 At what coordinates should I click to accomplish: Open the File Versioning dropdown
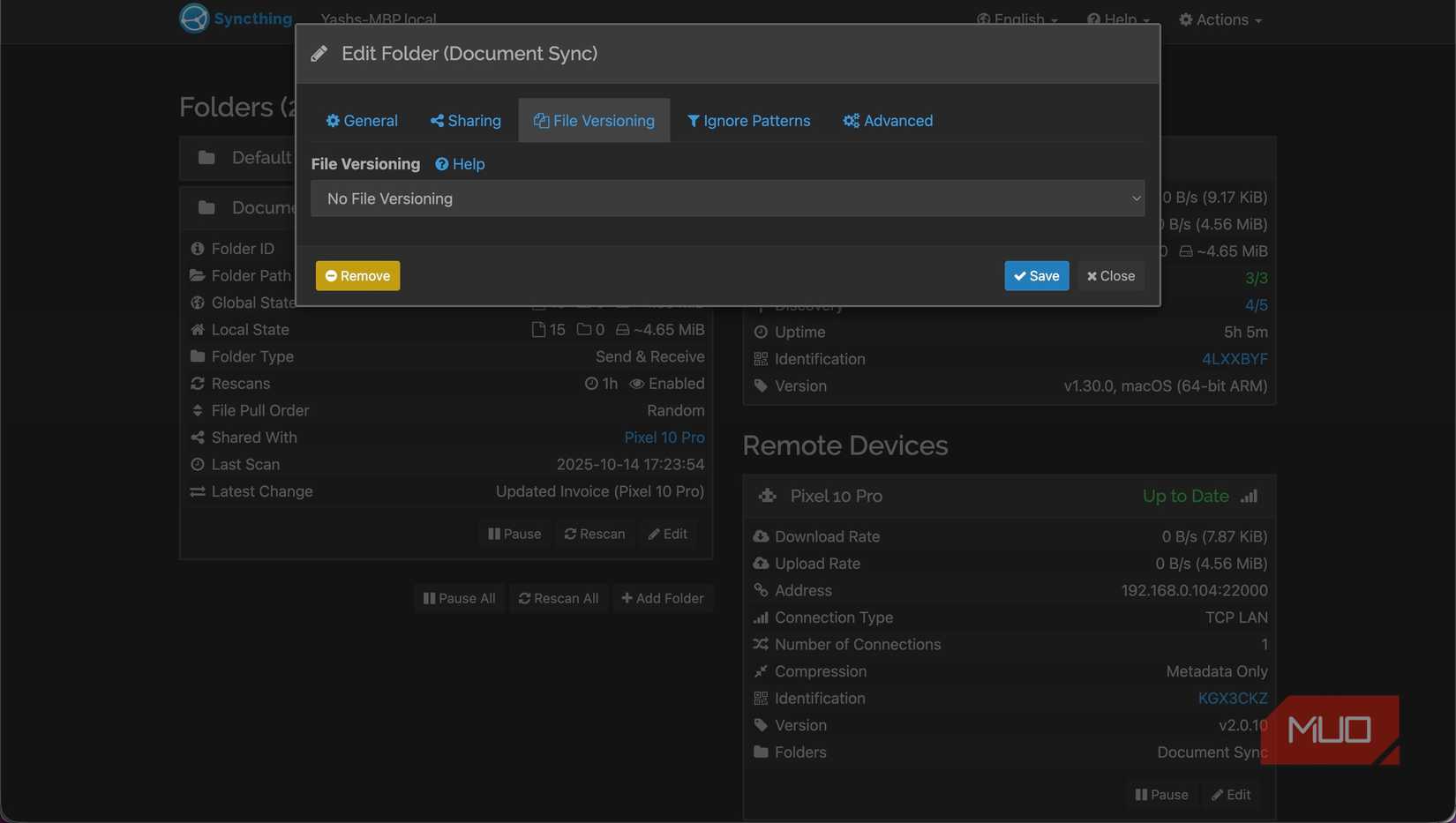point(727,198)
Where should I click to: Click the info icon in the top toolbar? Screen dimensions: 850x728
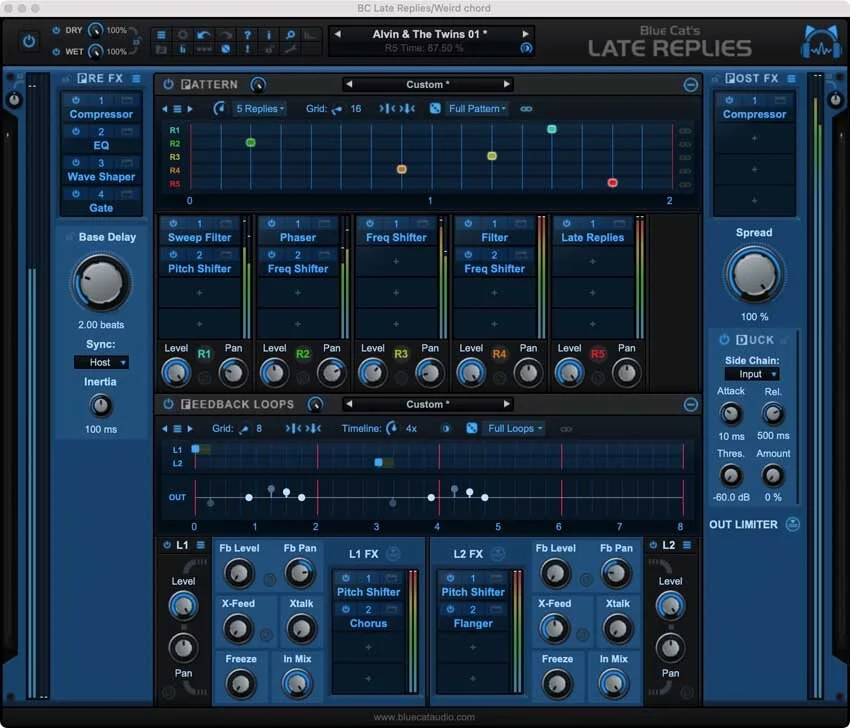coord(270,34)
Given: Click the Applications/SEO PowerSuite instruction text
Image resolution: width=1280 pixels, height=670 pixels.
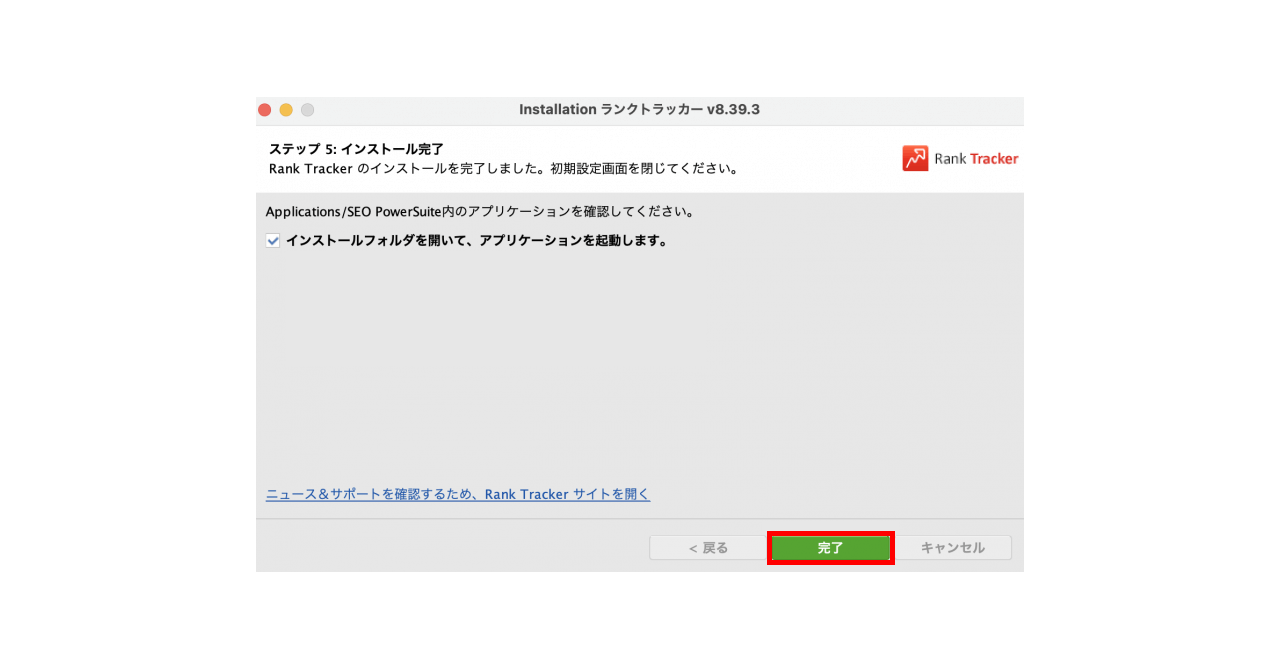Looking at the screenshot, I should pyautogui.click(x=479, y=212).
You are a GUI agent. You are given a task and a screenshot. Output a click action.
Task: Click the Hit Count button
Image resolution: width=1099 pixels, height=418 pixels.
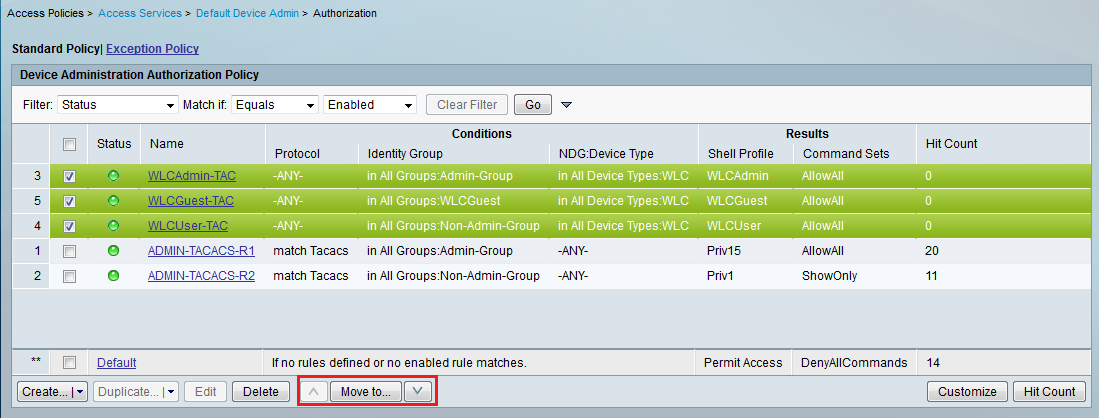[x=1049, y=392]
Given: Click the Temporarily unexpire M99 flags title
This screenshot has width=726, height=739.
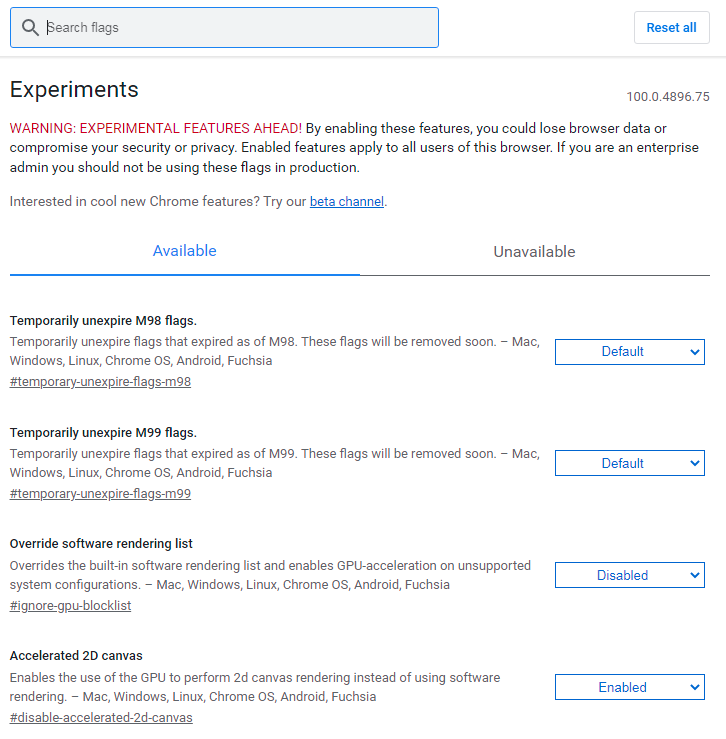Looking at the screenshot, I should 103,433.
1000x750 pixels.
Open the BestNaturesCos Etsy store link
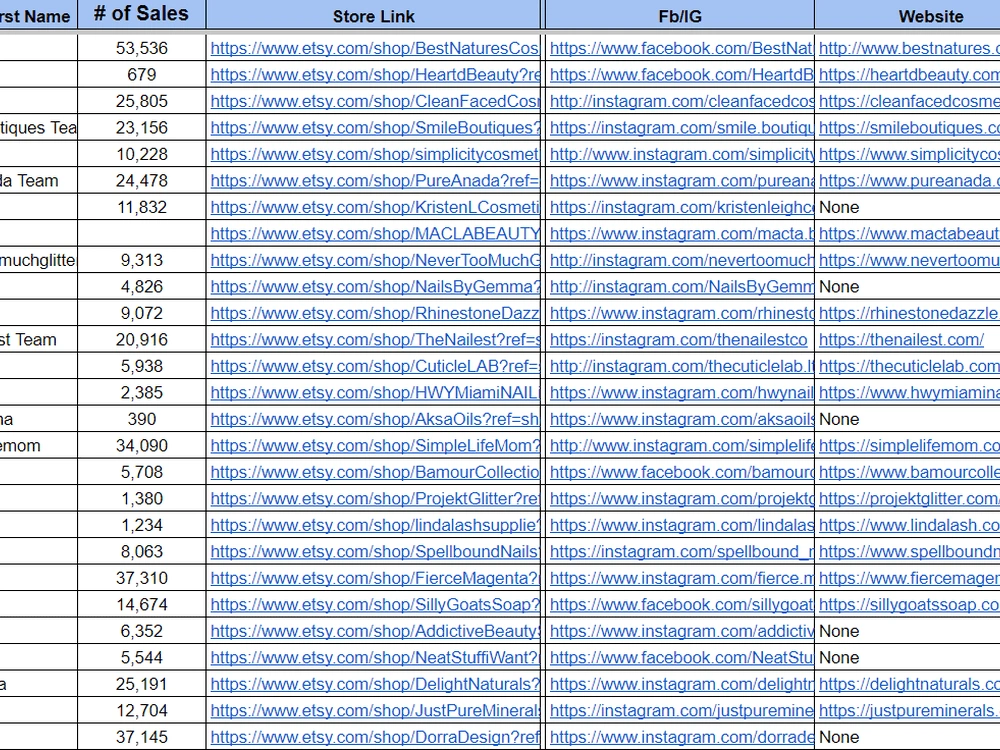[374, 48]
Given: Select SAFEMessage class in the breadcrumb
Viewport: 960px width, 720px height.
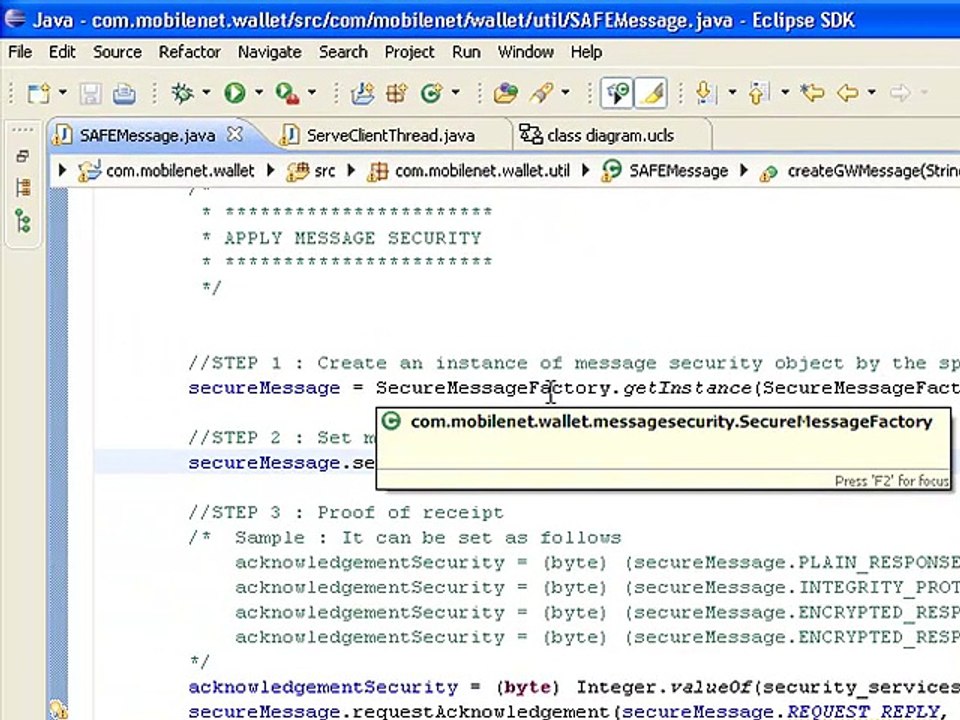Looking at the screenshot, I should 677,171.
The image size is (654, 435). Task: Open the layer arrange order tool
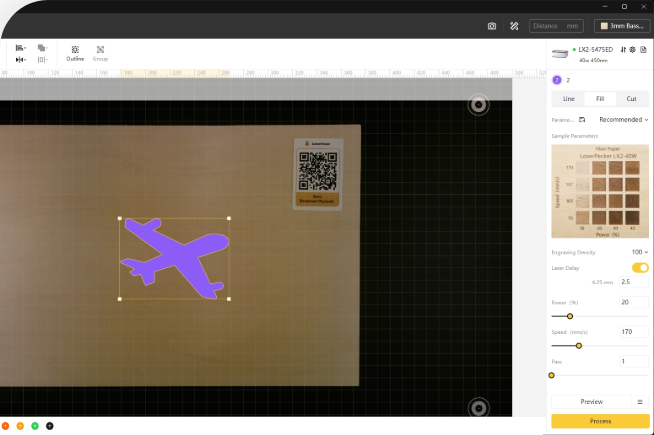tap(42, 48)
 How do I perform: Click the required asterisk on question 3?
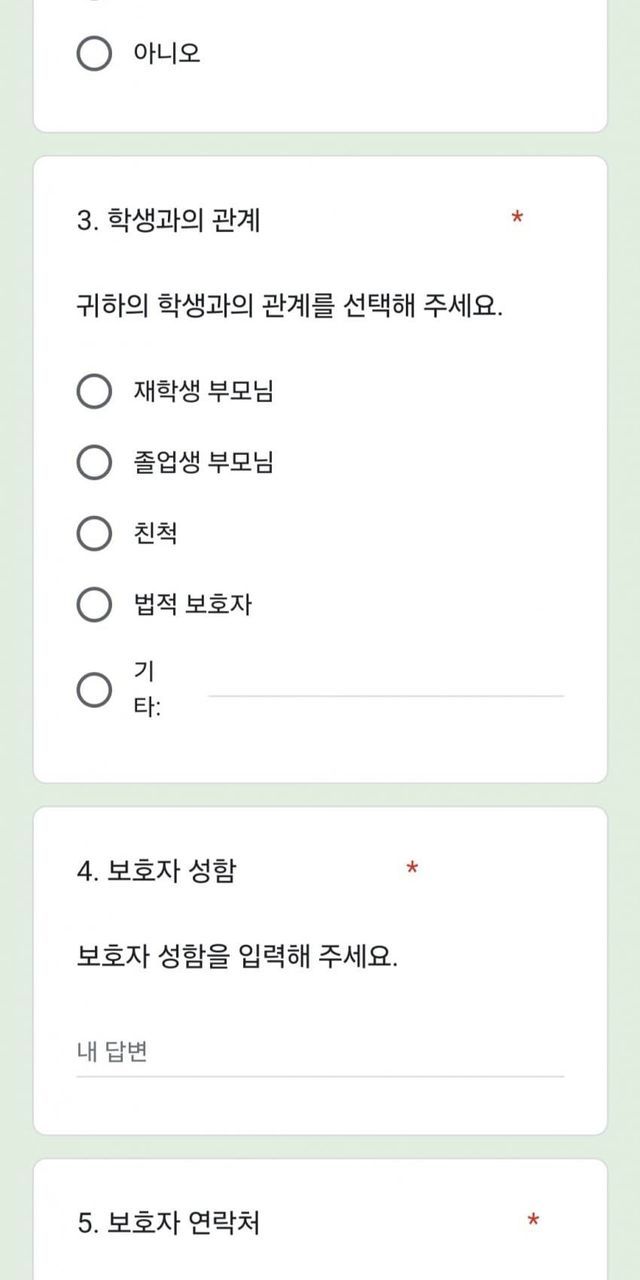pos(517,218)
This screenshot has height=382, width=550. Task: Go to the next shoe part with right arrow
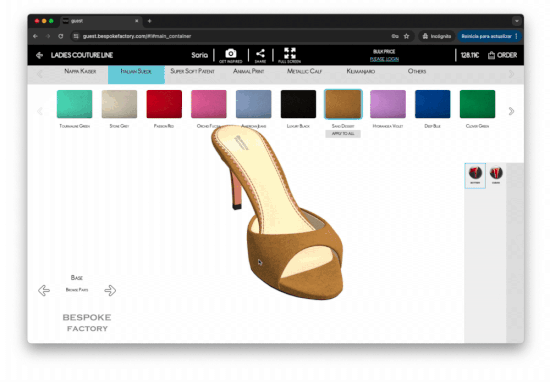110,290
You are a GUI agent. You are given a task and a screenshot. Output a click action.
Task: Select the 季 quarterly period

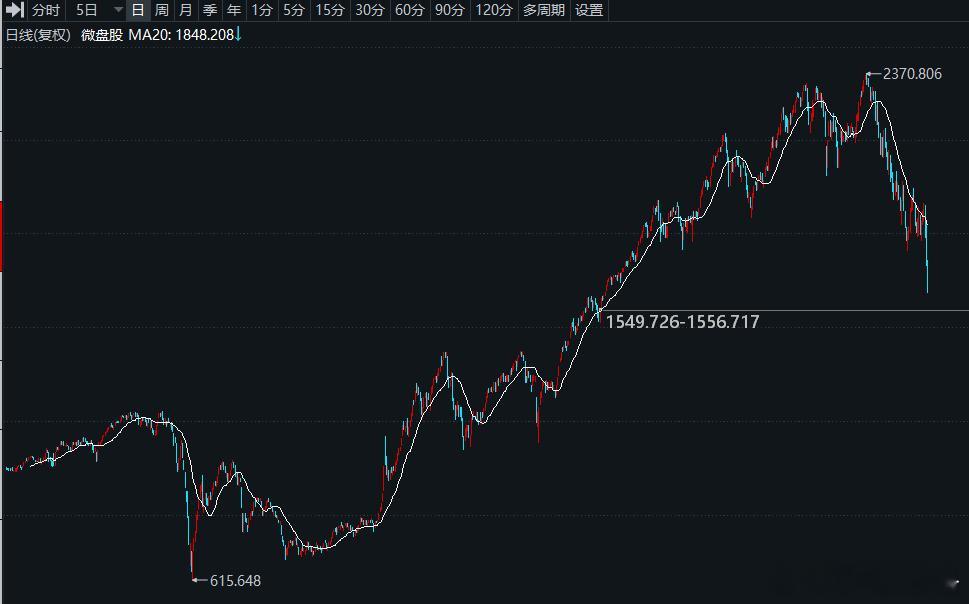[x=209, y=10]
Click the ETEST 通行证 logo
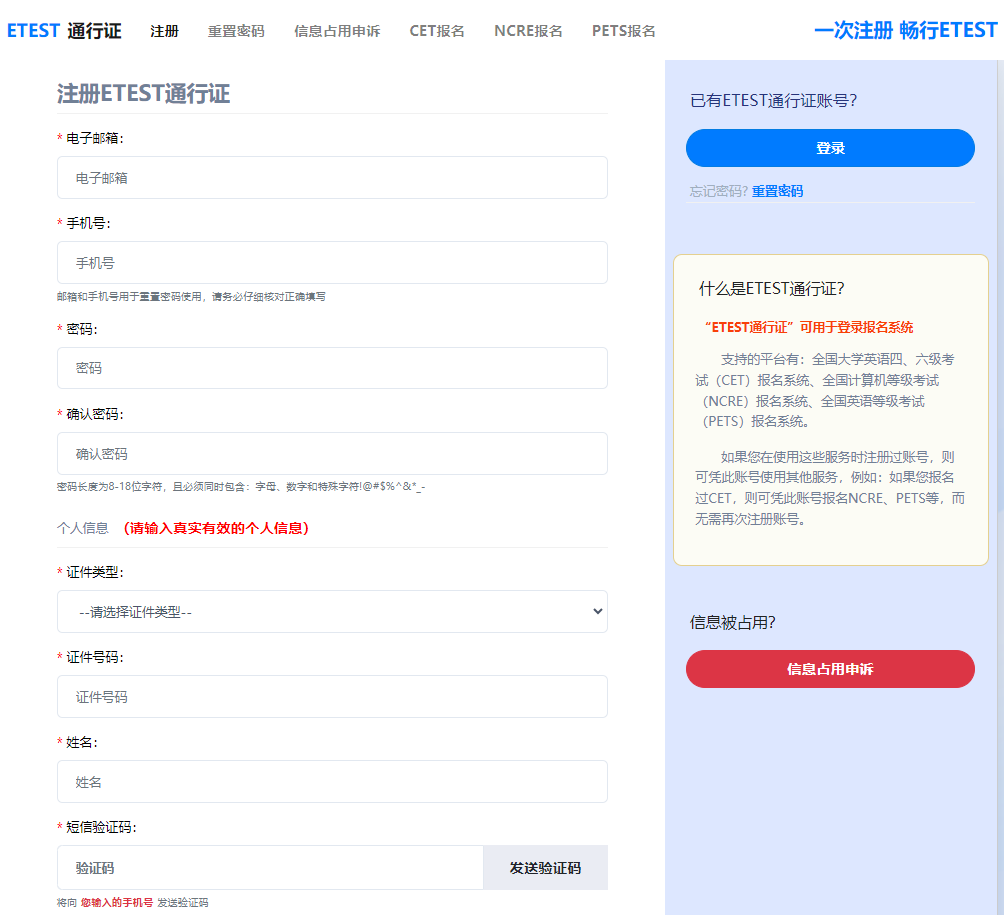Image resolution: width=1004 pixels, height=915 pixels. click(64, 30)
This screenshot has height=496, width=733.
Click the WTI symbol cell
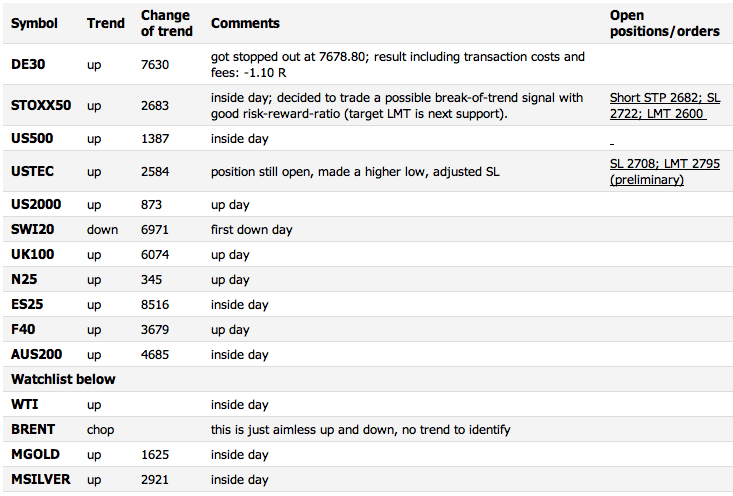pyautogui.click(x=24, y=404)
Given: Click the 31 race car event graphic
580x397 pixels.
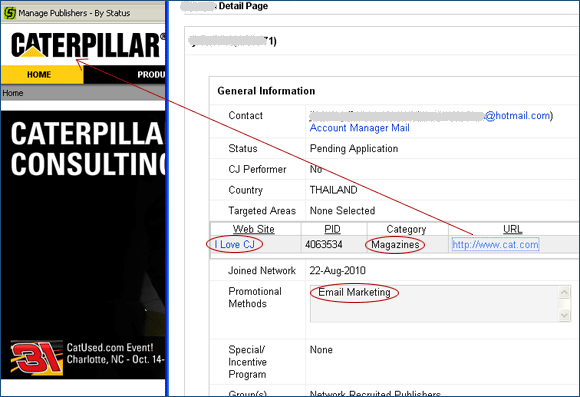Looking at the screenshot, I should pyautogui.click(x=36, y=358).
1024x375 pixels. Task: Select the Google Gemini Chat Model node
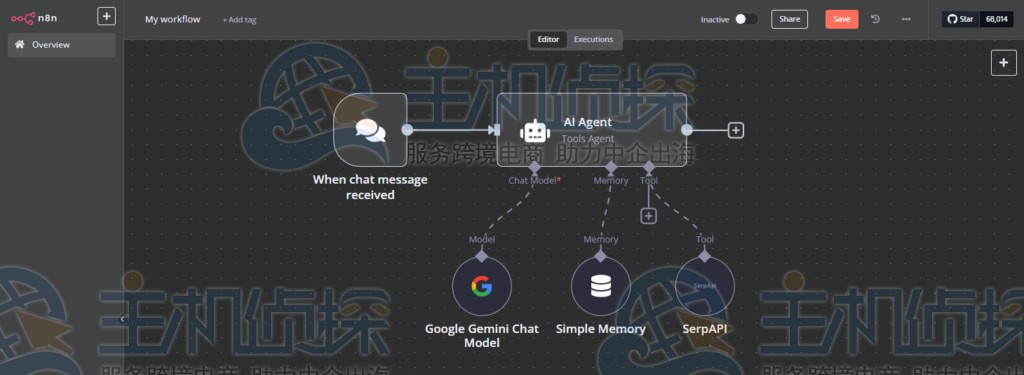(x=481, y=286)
######
Starting where a line contains "How do I perform: Click" and finishing at the last line above, set down every line exactly as it reads, with no pictures.

 How do I perform: Click the required asterisk on question 3?
pos(517,218)
This screenshot has height=382, width=550. Task: Go to the next shoe part with right arrow
110,290
You are a GUI agent. You are given a task and a screenshot. Output a click action.
Task: Select the 季 quarterly period

[x=209, y=10]
Click the ETEST 通行证 logo
Image resolution: width=1004 pixels, height=915 pixels. click(64, 30)
This screenshot has height=496, width=733.
Click the WTI symbol cell
pyautogui.click(x=24, y=404)
Given: Click the 31 race car event graphic
580x397 pixels.
Looking at the screenshot, I should pyautogui.click(x=36, y=358).
1024x375 pixels. Task: Select the Google Gemini Chat Model node
(x=481, y=286)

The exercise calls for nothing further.